The script creates payment_operator, auditor, data roles, and audit_legacy_broad_access_role for the vulnerable before state.

Lab 2 - Demonstrate Broad Payment Access

Task 2.1 - Connect As Payment Operator

exit
sql 'payment_operator/Welcome1_DDS!@ddslab_tunnel'

Task 2.2 - Query Payment Tokens Before Controls

ALTER SESSION SET CURRENT_SCHEMA = ADMIN;

SELECT payment_id, customer_name, country, payment_amount, card_token, risk_flag
FROM dds_audit_payments
ORDER BY payment_id;

Expected result before controls: the operator can see all payments and CARD_TOKEN.

Lab 3 - Apply DDS, Audit, And Redaction

Task 3.1 - Apply Data Grants

exit
sql admin@ddslab_tunnel
@scenarios/07-audit-evidence-data-safe/sql/03_data_grants.sql
Data Grant What It Allows
audit_payments_read_all Auditor can review payment records.
audit_payments_operator Operator sees Brazil operational fields without CARD_TOKEN.

Task 3.2 - Create Unified Audit Policies

@scenarios/07-audit-evidence-data-safe/sql/04_audit_policies.sql

The policies audit selects on DDS_AUDIT_PAYMENTS and security administration actions.

Task 3.3 - Apply Data Redaction

@scenarios/07-audit-evidence-data-safe/sql/06_redaction_policy.sql

This protects CARD_TOKEN in query output while keeping the original value stored in the database.

Lab 4 - Validate Protected Access And Evidence

Task 4.1 - Validate Payment Operator

exit
sql 'payment_operator/Welcome1_DDS!@ddslab_tunnel'
ALTER SESSION SET CURRENT_SCHEMA = ADMIN;

SELECT payment_id, customer_name, country, payment_amount, risk_flag
FROM dds_audit_payments
ORDER BY payment_id;

Expected result: only Brazil operational payment fields are visible.

Task 4.2 - Validate Auditor

exit
sql 'auditor/Welcome1_DDS!@ddslab_tunnel'
ALTER SESSION SET CURRENT_SCHEMA = ADMIN;

SELECT payment_id, customer_name, country, payment_amount, card_token, risk_flag
FROM dds_audit_payments
ORDER BY payment_id;

Expected result: auditor can review records, with CARD_TOKEN protected by redaction.

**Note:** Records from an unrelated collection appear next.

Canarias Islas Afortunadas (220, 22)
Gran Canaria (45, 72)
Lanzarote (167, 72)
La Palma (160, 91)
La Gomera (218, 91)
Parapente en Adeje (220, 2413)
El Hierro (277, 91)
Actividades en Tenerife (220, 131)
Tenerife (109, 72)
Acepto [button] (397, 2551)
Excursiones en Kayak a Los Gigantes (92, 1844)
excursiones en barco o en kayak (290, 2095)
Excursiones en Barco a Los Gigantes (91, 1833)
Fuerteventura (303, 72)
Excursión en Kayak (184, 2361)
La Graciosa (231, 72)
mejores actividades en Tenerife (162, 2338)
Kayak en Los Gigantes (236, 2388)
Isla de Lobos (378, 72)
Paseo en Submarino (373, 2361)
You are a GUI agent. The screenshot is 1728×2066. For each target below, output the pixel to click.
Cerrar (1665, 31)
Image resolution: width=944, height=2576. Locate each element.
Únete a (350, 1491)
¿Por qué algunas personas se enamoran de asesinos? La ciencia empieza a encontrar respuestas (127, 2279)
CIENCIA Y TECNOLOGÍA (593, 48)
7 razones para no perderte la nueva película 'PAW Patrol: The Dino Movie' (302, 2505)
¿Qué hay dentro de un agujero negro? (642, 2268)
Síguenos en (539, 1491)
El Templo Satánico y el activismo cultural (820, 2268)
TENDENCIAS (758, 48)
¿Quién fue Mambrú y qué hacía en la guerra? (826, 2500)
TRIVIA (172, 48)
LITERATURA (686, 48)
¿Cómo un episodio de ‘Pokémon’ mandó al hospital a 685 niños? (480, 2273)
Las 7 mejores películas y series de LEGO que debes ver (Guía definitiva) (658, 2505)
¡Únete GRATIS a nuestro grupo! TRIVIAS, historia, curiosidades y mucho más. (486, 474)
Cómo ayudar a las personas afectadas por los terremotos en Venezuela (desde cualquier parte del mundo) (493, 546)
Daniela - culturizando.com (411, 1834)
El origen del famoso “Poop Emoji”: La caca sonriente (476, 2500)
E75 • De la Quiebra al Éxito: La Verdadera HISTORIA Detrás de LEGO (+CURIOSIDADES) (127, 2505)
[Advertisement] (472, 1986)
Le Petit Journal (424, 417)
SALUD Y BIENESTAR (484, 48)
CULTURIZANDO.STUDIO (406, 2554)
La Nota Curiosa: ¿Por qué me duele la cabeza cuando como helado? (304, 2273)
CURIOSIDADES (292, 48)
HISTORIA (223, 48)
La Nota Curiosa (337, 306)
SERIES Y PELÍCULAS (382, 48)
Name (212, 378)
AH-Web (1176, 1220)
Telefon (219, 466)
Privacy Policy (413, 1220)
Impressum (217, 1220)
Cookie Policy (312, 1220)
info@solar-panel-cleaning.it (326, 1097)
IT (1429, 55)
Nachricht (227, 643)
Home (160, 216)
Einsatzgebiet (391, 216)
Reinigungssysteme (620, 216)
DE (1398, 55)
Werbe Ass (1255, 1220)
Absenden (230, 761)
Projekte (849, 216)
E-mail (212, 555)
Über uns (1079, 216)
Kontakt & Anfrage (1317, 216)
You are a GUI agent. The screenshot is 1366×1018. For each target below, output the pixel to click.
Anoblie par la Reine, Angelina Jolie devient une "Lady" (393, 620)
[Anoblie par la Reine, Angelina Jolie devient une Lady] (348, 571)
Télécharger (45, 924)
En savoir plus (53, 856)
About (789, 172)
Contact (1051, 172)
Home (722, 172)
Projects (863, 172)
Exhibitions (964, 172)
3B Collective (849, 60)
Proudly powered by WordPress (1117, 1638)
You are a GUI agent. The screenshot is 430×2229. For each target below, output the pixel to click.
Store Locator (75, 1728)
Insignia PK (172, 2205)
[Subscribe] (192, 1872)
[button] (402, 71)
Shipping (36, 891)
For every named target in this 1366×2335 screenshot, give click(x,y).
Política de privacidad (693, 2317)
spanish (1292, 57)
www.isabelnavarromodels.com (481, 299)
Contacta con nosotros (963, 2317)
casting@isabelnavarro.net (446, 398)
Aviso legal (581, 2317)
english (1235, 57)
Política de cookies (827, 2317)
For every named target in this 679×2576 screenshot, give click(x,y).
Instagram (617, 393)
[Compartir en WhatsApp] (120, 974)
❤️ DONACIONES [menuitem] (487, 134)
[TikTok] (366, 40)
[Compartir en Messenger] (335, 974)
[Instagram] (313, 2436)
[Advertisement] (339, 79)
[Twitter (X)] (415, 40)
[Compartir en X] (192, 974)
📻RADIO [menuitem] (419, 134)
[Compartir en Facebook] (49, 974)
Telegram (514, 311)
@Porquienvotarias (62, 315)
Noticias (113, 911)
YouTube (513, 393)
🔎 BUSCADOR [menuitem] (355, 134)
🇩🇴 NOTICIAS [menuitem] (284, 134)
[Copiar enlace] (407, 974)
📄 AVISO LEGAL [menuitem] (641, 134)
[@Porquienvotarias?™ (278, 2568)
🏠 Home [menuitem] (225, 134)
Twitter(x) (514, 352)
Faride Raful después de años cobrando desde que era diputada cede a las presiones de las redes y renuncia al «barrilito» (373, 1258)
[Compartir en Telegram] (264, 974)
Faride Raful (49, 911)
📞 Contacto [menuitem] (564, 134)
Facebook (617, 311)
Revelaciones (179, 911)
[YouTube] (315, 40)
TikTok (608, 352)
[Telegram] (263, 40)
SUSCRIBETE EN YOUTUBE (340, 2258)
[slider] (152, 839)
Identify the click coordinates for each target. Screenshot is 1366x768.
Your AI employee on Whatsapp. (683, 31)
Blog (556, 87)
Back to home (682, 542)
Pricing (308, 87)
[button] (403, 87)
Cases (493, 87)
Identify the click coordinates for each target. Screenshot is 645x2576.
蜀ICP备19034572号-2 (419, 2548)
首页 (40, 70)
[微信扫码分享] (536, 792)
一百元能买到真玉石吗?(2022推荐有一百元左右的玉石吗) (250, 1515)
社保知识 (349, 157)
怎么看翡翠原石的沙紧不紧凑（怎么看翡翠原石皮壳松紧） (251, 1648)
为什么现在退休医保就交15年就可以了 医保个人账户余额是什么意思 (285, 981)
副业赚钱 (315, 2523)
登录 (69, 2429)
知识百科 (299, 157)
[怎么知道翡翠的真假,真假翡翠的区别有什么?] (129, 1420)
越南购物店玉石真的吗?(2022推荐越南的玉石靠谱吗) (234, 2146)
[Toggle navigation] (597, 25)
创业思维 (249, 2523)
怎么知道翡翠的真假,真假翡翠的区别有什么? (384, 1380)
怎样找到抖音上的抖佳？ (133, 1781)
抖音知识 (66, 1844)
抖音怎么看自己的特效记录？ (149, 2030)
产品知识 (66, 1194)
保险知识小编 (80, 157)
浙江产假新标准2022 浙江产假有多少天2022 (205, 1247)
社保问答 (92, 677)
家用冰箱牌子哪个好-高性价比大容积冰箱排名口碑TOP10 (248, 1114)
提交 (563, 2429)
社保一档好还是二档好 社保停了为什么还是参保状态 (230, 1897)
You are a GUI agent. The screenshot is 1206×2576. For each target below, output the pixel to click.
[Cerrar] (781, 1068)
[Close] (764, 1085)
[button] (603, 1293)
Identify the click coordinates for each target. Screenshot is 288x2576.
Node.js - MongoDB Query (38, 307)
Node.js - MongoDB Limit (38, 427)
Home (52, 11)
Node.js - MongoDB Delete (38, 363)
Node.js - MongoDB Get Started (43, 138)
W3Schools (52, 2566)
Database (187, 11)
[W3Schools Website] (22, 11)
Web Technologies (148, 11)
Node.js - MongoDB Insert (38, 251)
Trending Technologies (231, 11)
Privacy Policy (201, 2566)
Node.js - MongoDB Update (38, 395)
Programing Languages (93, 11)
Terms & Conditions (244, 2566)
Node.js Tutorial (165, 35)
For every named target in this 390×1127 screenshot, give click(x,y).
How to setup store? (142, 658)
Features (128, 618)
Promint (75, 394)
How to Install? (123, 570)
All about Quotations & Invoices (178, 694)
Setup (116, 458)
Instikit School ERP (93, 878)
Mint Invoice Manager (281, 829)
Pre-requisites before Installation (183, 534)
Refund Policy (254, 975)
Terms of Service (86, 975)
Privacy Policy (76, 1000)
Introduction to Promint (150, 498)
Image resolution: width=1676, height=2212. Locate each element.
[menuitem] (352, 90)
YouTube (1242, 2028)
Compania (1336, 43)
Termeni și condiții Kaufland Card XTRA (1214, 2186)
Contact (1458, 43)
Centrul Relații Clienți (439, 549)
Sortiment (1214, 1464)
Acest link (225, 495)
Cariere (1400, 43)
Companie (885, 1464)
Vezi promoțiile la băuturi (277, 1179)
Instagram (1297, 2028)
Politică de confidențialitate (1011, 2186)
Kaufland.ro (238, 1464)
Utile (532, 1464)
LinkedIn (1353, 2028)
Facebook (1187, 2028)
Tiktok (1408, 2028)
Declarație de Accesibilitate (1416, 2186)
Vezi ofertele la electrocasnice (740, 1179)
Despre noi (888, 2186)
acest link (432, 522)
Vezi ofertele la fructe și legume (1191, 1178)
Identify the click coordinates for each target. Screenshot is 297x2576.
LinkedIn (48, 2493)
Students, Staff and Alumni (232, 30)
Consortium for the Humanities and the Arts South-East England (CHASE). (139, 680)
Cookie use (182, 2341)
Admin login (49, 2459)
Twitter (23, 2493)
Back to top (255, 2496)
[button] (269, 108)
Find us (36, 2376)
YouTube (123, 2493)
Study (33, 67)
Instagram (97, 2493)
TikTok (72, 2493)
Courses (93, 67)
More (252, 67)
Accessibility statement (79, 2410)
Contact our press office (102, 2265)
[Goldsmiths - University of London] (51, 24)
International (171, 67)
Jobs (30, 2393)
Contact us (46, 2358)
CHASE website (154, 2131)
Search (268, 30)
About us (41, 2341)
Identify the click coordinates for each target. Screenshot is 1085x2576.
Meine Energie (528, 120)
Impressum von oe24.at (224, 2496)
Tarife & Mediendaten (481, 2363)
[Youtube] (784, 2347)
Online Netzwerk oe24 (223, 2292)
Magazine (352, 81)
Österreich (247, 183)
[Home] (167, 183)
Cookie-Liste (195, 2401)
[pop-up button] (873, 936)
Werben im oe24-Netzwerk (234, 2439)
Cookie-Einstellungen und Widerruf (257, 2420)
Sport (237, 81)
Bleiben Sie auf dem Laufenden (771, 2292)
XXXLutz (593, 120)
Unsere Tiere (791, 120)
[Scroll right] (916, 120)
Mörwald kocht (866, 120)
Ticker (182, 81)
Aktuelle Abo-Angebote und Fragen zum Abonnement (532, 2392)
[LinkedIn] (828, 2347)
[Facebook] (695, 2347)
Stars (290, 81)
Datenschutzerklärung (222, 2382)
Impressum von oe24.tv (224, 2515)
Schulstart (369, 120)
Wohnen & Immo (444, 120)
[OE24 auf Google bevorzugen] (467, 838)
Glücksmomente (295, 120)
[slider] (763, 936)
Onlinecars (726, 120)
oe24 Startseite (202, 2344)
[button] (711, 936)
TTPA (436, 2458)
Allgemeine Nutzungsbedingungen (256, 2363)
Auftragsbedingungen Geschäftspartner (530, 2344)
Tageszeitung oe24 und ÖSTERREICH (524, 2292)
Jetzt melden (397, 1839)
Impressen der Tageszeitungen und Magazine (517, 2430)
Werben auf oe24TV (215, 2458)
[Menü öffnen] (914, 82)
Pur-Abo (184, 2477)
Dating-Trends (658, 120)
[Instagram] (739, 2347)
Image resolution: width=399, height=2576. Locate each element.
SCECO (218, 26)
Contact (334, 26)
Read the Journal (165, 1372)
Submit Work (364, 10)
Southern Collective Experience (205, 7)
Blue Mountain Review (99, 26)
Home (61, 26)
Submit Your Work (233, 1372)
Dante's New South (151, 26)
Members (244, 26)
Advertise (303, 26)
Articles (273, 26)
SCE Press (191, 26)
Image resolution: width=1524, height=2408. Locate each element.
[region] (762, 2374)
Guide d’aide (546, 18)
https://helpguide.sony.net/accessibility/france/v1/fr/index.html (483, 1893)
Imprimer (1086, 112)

Task 4.3 - Query Unified Audit Trail

exit
sql admin@ddslab_tunnel
SELECT event_timestamp,
       dbusername,
       current_user,
       action_name,
       object_schema,
       object_name,
       unified_audit_policies,
       return_code,
       sql_text
FROM unified_audit_trail
WHERE object_schema = 'ADMIN'
  AND object_name = 'DDS_AUDIT_PAYMENTS'
ORDER BY event_timestamp DESC
FETCH FIRST 20 ROWS ONLY;

Expected result: local audit evidence shows access to the sensitive payment table.

Lab 5 - Data Safe Review

In the OCI Console, open Data Safe and review:

Security Center > Data Safe
Target Databases
Activity Auditing
Reports or Events

OCI Data Safe can collect and present the audit trail as dashboards and evidence reports.

Lab 6 - Clean Up

@scenarios/07-audit-evidence-data-safe/sql/99_reset.sql
exit

What You Built

Component Purpose
DDS_AUDIT_PAYMENTS Sensitive payment table.
END USER payment_operator, auditor; business personas.
DATA ROLE payment_operator_role, audit_read_role; authorization profiles.
DATA GRANT Restricts rows and columns by persona.
Unified Audit policy Records access to sensitive payment data.
Data Redaction policy Protects CARD_TOKEN in query output.
OCI Data Safe Presents audit activity and evidence for review.

The trust chain is: end-user persona -> DATA ROLE -> DATA GRANT enforcement -> audit evidence -> Data Safe reporting.

Product Manager Talking Points

  • DDS prevents overexposure.
  • Data Redaction reduces sensitive display risk.
  • Unified Audit and Data Safe support governance, compliance, and investigation.